Judoca é pega no doping com a mesma substância de Cielo

Taciana Lima, do peso ligeiro, teve positivo para o diurético furosemida em junho. Defesa alega falhas no processo

Amanda Romanelli, O Estado de S.Paulo

12 de agosto de 2011 | 00h00

A judoca Taciana Lima, de 27 anos, foi flagrada em exame antidoping realizado na Copa do Mundo de São Paulo, no fim de junho. A substância encontrada foi a furosemida, diurético que causou o positivo do nadador Cesar Cielo e seus três companheiros - Nicholas dos Santos, Henrique Barbosa e Vinicius Waked. Os nadadores conseguiram comprovar que o suplemento alimentar que ingeriram estava contaminado com furosemida.

Taciana não foi convocada para disputar o Mundial de Paris, que começa no dia 22, apesar de ser a 2.ª atleta da categoria ligeiro (- 48kg) e aparecer na zona de ranqueamento olímpico.

Antes da divulgação do resultado positivo, o coordenador técnico da Confederação Brasileira (CBJ), Ney Wilson, afirmou que Taciana não foi chamada para viajar à França porque a comissão técnica preferiu priorizar atletas mais experientes - cada país pode, de acordo com o regulamento do Mundial, levar até dois judocas por peso.
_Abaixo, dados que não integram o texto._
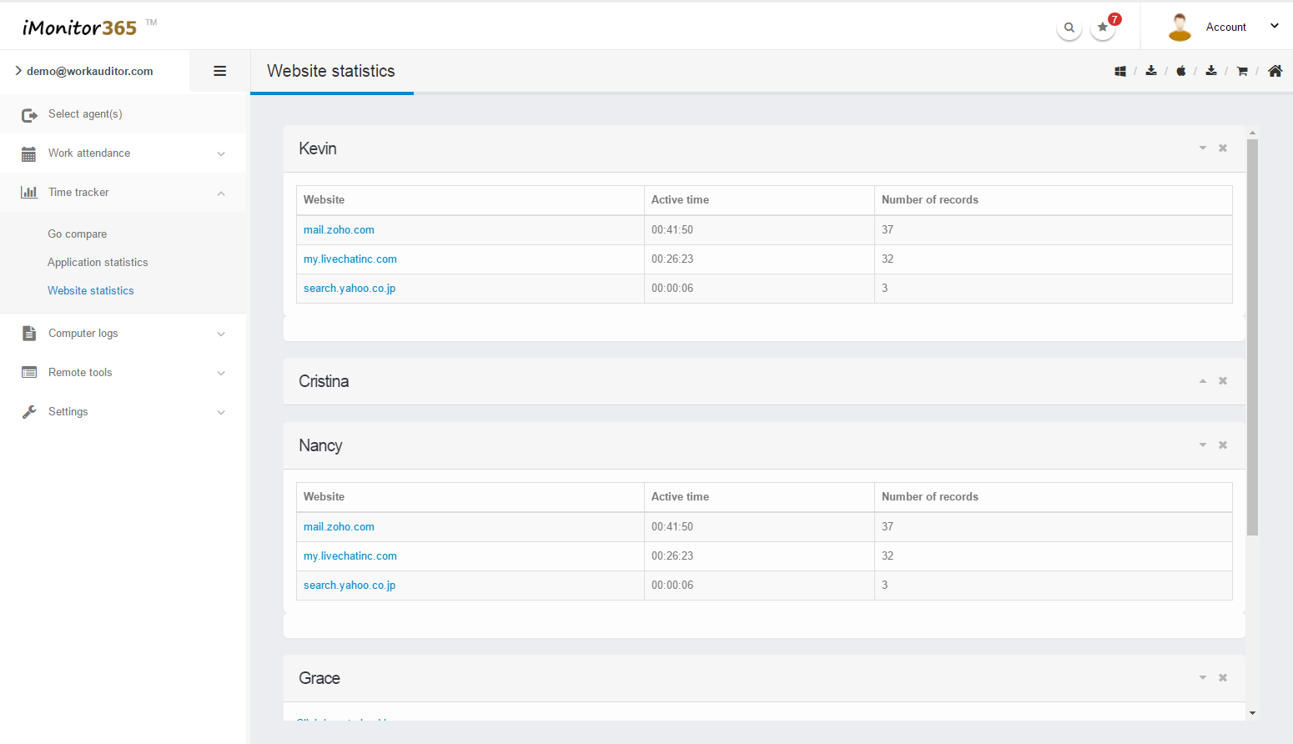Collapse the Kevin panel
The width and height of the screenshot is (1293, 744).
pos(1203,148)
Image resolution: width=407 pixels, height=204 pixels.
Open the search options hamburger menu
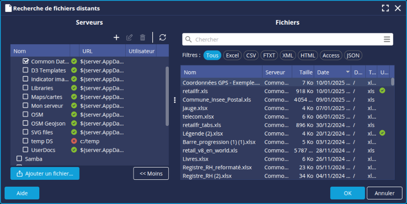click(x=387, y=39)
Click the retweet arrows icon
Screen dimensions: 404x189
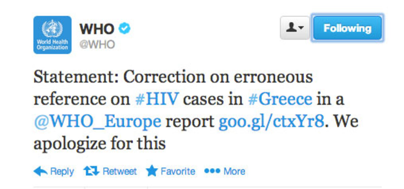coord(92,172)

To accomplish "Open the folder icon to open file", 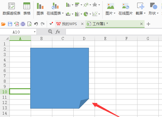I will pyautogui.click(x=3, y=24).
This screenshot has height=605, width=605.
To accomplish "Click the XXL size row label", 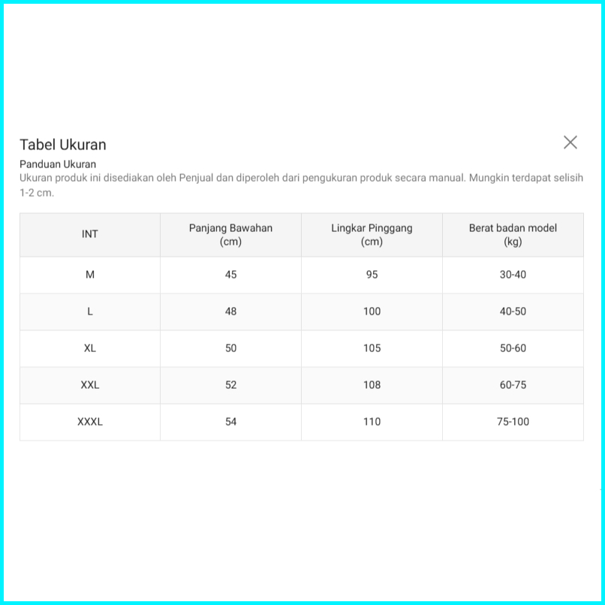I will (x=90, y=385).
A Sogipa, clube de Taciana, iniciou o processo de defesa e trabalha para que a atleta seja inocentada. Segundo o advogado George Daudt Wieck, além da alegação de inocência de Taciana, há falhas na condução do processo que podem ajudar a judoca a evitar uma suspensão.

"A Taciana recebeu a comunicação do resultado do exame em seu e-mail pessoal, na sexta-feira (dia 5), pela CBJ. O Código Brasileiro de Justiça Desportiva diz que é necessário fazer uma comunicação formal", explica. "Nós temos um prazo de sete dias para fazer a defesa. Quando começo a contar o prazo?", questiona. Wieck também aponta que Taciana não foi suspensa preventivamente e não sabe se a análise da amostra B já foi realizada. A CBJ não se pronunciou sobre o assunto.

Outro ponto que causa estranheza, diz Wieck, é o furto de um dos suplementos alimentares utilizados por Taciana durante a disputa em São Paulo. "Temos testemunhas de que um dos frascos sumiu. O furto foi denunciado em um Boletim de Ocorrência. Se a bolsa dela foi mexida, pode ter havido contaminação", explica. Os outros produtos utilizados pela atleta foram mandados para análise.